The performance probably says more about investors' initial enthusiasm for the oil company - the offer was twice subscribed - than any change in the fundamentals. Apart from news that an exploration well in the Black Sea had been plugged and abandoned, with no news on the results being released, there has been precious little to report.
However, at least as important for an oil explorer searching in the politically unstable south-western corner of the old USSR, there has been no bad news, either. Yesterday's half-time report showed pre-tax losses mounted from pounds 67,000 to pounds 484,000 in the half-year to June. The figures are said to be in line with internal projections, but are in any case largely meaningless as the company has only just started to trade properly.
Around 5,000 barrels of oil and gas are flowing commercially from Poltava, a field around 350 kilometres south-east of Kiev. That should build to 22,000 barrels a day after further development by the end of next year and provide the principal source of cash- flow for JKX.

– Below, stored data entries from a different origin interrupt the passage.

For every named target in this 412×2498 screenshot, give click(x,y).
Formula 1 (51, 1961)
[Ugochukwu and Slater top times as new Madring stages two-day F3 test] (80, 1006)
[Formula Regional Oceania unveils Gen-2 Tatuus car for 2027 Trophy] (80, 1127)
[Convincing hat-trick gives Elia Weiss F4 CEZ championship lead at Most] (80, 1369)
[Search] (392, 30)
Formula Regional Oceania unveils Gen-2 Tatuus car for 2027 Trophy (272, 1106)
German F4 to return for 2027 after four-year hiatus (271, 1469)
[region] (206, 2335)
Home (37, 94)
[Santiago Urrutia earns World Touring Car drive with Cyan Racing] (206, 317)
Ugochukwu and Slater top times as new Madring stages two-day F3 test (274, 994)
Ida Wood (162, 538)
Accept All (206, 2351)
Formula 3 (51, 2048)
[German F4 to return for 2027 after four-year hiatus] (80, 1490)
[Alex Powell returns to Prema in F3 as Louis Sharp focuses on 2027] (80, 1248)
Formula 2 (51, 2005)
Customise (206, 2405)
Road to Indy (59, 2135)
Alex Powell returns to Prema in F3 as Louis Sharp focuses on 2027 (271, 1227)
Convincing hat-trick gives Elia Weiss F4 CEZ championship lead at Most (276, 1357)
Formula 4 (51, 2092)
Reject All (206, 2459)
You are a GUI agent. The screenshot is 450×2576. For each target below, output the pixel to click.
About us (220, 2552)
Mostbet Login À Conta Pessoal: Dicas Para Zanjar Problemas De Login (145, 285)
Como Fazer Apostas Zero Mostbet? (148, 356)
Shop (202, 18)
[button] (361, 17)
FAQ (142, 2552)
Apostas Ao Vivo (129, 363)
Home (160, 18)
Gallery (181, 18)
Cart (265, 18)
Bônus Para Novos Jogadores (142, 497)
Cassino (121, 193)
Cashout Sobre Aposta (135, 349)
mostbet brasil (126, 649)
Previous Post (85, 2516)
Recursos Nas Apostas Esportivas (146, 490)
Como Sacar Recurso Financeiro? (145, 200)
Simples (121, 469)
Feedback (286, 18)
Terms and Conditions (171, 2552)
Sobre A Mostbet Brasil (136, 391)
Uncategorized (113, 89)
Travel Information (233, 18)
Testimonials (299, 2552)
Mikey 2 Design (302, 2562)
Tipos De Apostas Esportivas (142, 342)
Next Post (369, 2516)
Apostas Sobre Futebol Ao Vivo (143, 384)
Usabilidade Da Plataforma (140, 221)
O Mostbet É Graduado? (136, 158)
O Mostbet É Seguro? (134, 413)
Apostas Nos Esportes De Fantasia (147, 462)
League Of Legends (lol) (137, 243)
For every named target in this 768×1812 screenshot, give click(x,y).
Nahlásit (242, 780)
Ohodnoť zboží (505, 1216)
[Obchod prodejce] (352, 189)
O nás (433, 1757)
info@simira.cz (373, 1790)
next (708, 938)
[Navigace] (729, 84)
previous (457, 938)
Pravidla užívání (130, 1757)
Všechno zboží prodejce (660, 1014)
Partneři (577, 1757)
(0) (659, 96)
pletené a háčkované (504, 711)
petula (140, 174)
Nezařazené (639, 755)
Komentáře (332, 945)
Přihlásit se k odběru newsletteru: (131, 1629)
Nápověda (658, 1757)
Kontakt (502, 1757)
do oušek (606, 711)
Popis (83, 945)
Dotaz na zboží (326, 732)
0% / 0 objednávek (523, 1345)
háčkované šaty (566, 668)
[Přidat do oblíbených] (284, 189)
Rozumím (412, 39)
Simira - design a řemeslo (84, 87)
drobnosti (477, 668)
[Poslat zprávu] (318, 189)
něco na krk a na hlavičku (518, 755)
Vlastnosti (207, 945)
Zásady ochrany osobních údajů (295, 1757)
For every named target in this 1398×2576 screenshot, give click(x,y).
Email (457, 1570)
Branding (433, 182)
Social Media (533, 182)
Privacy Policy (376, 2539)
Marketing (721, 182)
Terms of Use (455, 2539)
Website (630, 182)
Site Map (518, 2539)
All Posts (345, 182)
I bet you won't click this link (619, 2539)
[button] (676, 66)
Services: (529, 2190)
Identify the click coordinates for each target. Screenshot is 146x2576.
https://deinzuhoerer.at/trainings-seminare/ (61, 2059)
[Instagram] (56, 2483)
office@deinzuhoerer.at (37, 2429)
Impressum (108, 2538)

In the meantime, the money will help finance the re-entry to an old well in Western Georgia, abandoned in April. But most interest will centre on tests of an appraisal well on the Shromis Ubani field to be carried out over the next few weeks. The company believes this field could hold significant reserves. The results will help determine whether Shell takes up an, in effect, 40 per cent stake in certain of the JKX interests in the region, which would help boost sentiment.
Even if Shell does come aboard, and despite the presence on the board of Bob Horton, the former BP chairman and chief executive, the shares remain highly speculative.